Les âmes ne meurent pas; après avoir quitté leur séjour,
elles vont vivre dans nouvelles demeures, où elles s'installent.
[Ovide,Métamorphoses, XV, 106]
42. La religion des anciens Gaulois considérait que les âmes, étant éternelles, ne cessaient de bouger et de changer de place d'un corps à un autre et associait à cette fantaisie une certaine idée de la Justice divine: ils pensaient que selon le comportement de l'âme, quand elle avait habité Alexandre par exemple, Dieu lui assignait ensuite un autre corps à habiter, plus ou moins pénible et ayant un rapport à sa condition:
Il enferme les âmes dans le corps silencieux des animaux,
celles des cruels dans des ours, des voleurs dans des loups;
des fourbes dans des renards; et après les avoir durant de longues années
promenées par mille figures, il les purifie enfin dans le fleuve de l'oubli,
et leur rend forme humaine...
[Claudien, in Rufinum, II, 482]
43. Si l'âme avait été vaillante, ils la logeaient dans le corps d'un lion; voluptueuse, dans celui d'un porc; lâche dans celui d'un cerf ou d'un lièvre; malicieuse, dans celui d'un renard; et ainsi de suite... jusqu'à ce que, purifiée par ce châtiment, elle reprenne l'apparence du corps d'un autre homme.
Moi-même, il m'en souvient, durant la guerre de Troie,
Je fus Euphorbe, fils de Panthée...
[Pythagore, in Ovide, Métamorphoses, XV, 160-161]

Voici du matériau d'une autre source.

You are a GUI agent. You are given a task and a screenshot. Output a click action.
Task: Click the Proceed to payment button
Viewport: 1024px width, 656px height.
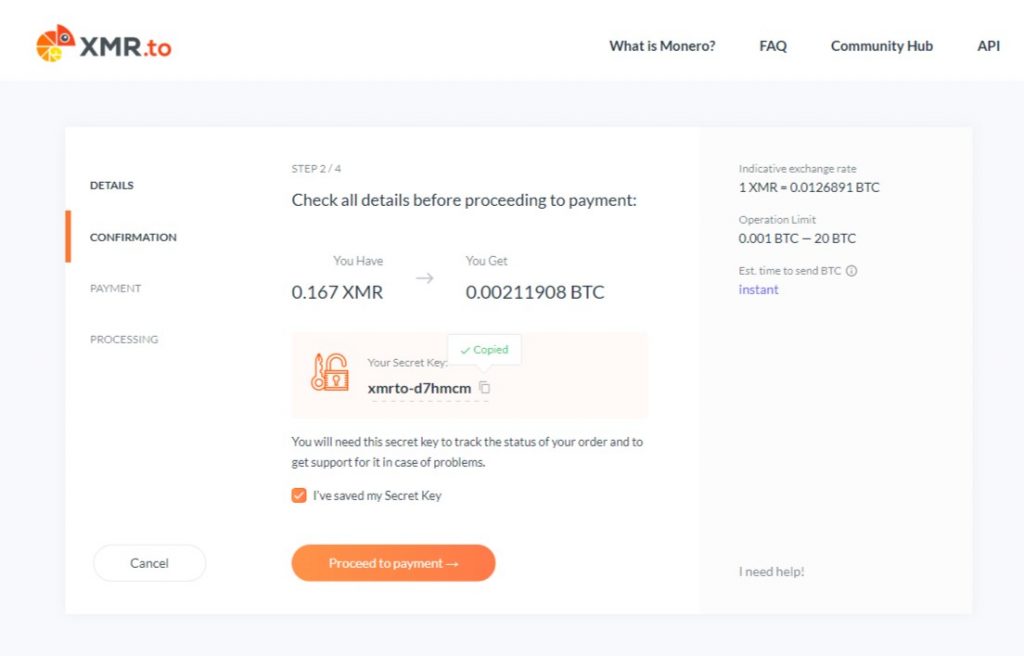[x=393, y=563]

44. Quant à ce cousinage entre nous et les bêtes, je n'en fais pas grand cas. Ni du fait que plusieurs peuples, et notamment les plus anciens et les plus nobles, ont non seulement admis des bêtes en leur société et leur compagnie, mais leur ont aussi donné un rang bien plus élevé qu'à eux-mêmes. C'est qu'ils les considéraient tantôt comme familières et favorites des dieux, et avaient donc envers eux un respect et une dévotion plus grande qu'envers des hommes, et tantôt même ne reconnaissaient pas d'autres dieu ni divinité qu'elles: « bêtes divinisées par les barbares qui en tirent profit. »[Cicéron, De natura deorum, I, 36]
Les uns adorent le crocodile, d'autres sont terrorisés
par l'ibis engraissé de serpents; le cercopithèque a une statue d'or,
Et des villes entières vénèrent tantôt un poisson, tantôt un chien.
45. L'interprétation que donne Plutarque de cette erreur, très judicieuse, est encore à leur honneur: il dit que ce n'était pas le chat ou le bœuf que les Égyptiens adoraient, mais qu'ils adoraient en ces animaux-là des représentations des facultés divines: dans le bœuf l'endurance et l'utilité, dans le chat, la vivacité ou — comme chez nos voisins les Bourguignons et dans toute l'Allemagne — l'incapacité de supporter l'enfermement, ce qui représentait pour eux la liberté qu'ils aimaient et adoraient plus que toute autre faculté divine; et ainsi pour les autres. Mais quand je rencontre, parmi les opinions les plus modérées, des raisonnements qui tendent à prouver combien nous ressemblons étroitement aux animaux, combien ils participent de ce que nous considérons comme nos plus grands privilèges, et avec quelle vraisemblance on peut les comparer à nous, certes, j'en rabats beaucoup de notre présomption, et me démets volontiers de cette royauté imaginaire qu'on nous attribue sur les autres créatures.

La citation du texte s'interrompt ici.